[[ RECORDS PROVIDED open ]]

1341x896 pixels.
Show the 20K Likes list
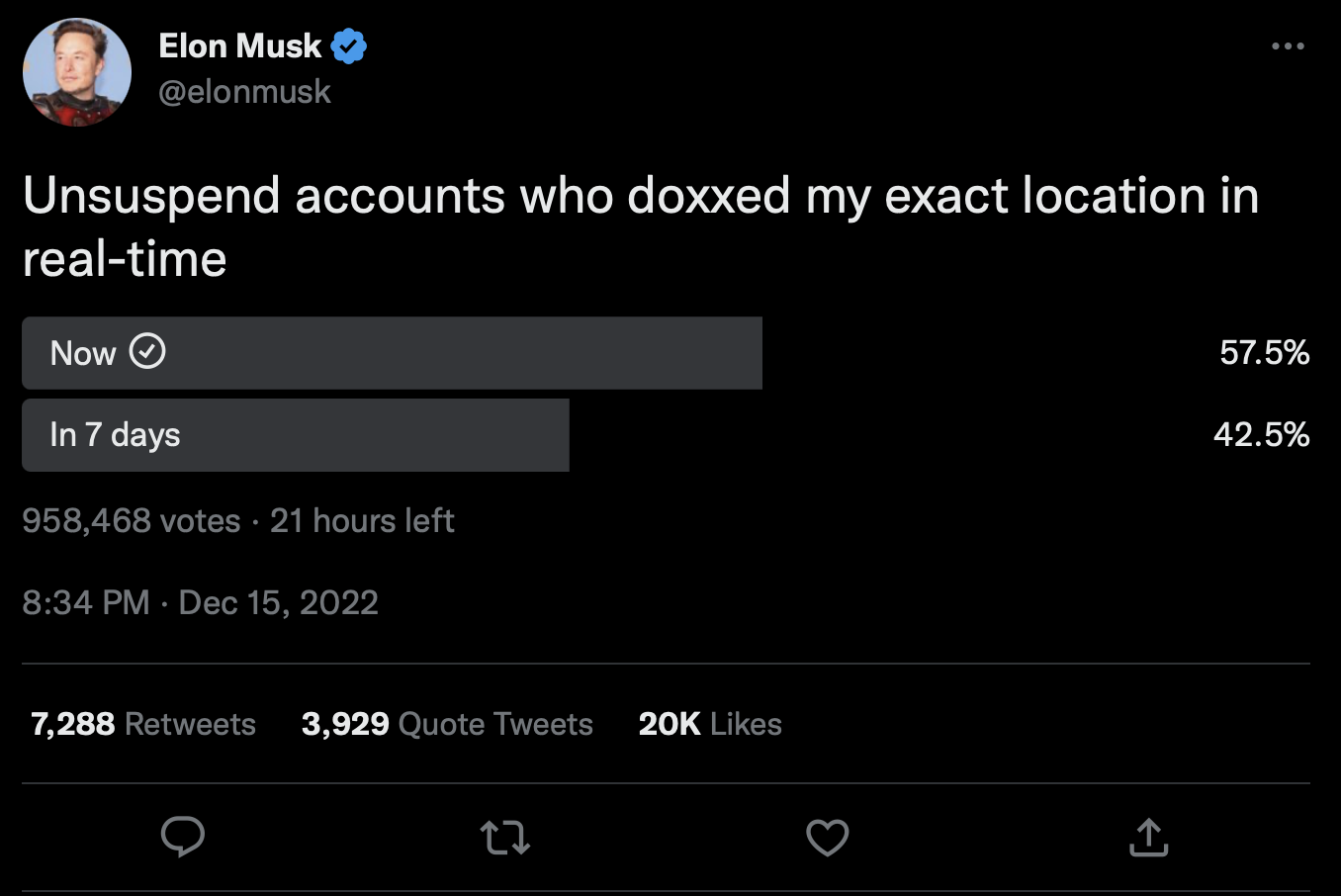710,724
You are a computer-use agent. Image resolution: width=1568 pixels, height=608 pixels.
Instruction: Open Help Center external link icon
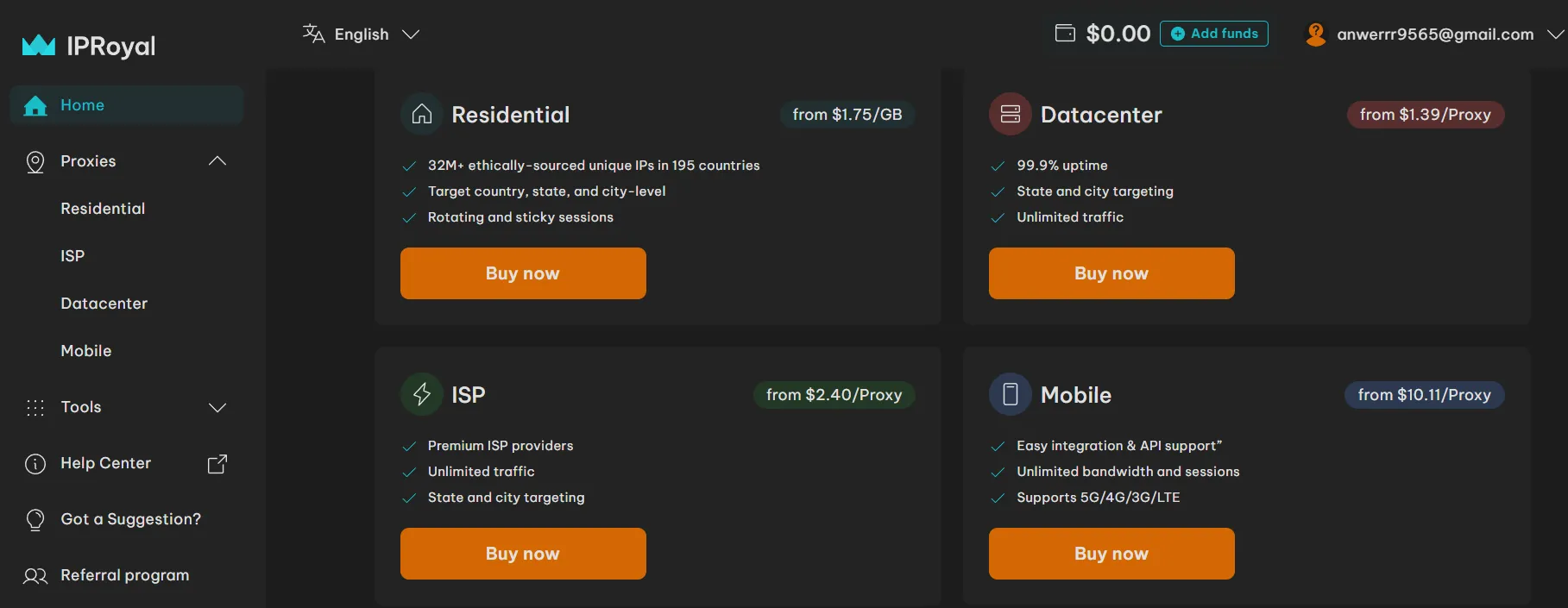(x=217, y=464)
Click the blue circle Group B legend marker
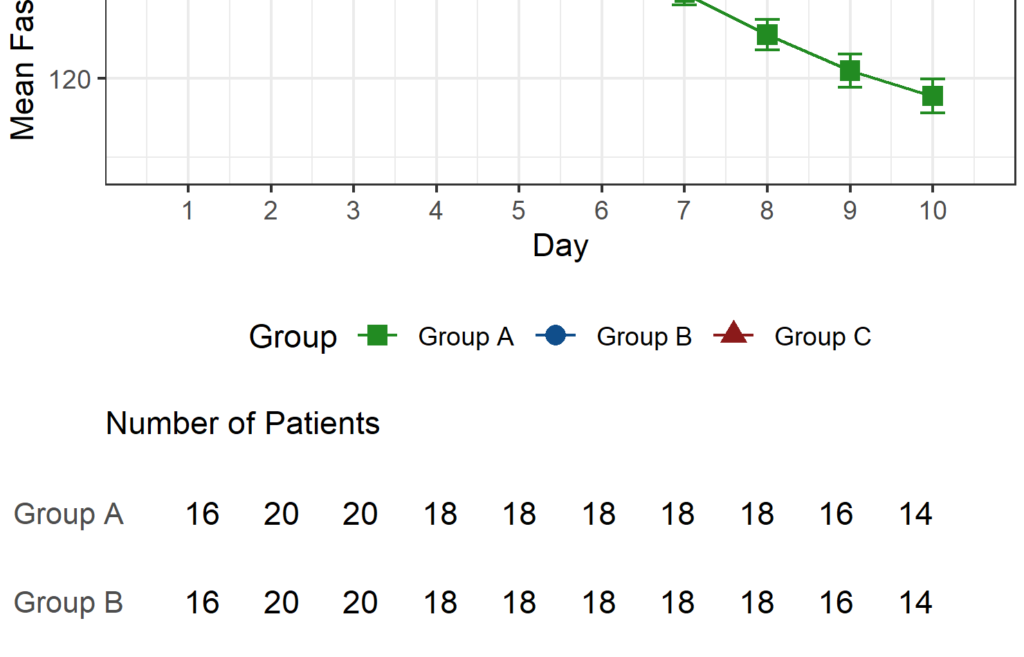This screenshot has height=657, width=1024. pyautogui.click(x=556, y=337)
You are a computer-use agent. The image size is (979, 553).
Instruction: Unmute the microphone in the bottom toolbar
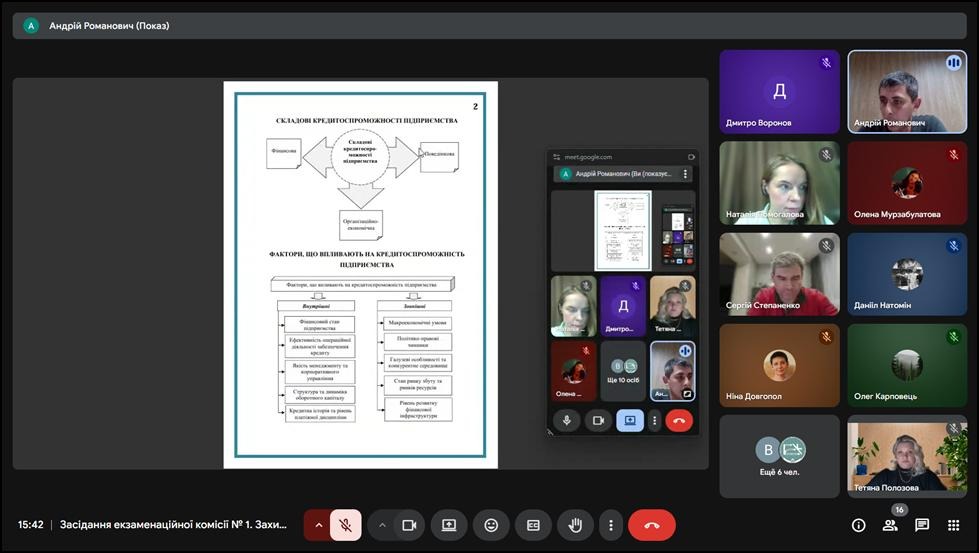(345, 525)
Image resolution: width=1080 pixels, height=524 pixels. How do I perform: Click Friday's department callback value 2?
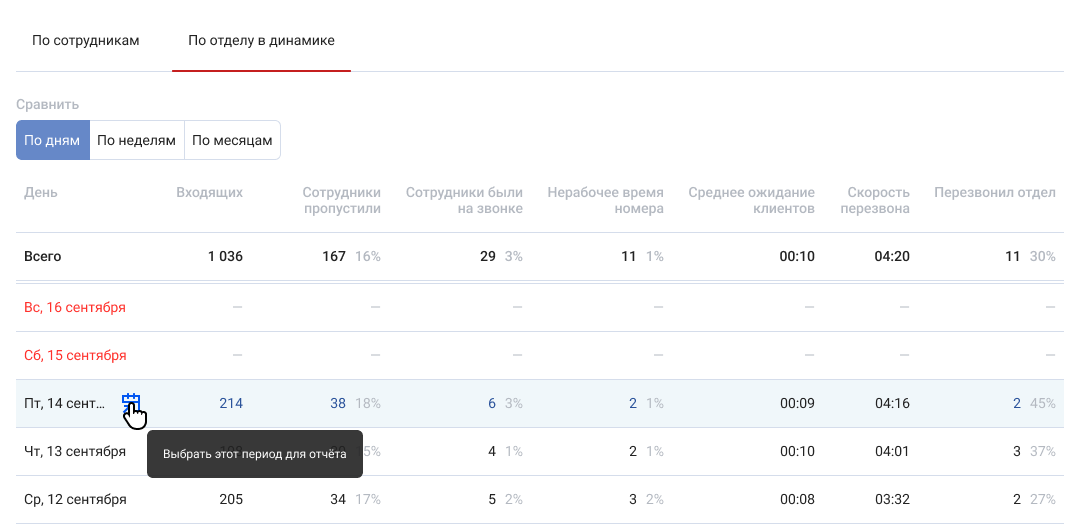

[[ RECORDS PROVIDED closed ]]

__HOW TO COMPLETE THIS TASK__. Once the pictures are removed, set down what remains of the entries above exactly.

__ANSWER SPACE__.
1341x896 pixels.
Show the 20K Likes list
710,724
You are a computer-use agent. Image resolution: width=1568 pixels, height=608 pixels.
Instruction: Open Help Center external link icon
(x=217, y=464)
Click the blue circle Group B legend marker
This screenshot has height=657, width=1024. pyautogui.click(x=556, y=337)
You are a computer-use agent. The image size is (979, 553).
Instruction: Unmute the microphone in the bottom toolbar
(345, 525)
Image resolution: width=1080 pixels, height=524 pixels. How do I perform: Click Friday's department callback value 2?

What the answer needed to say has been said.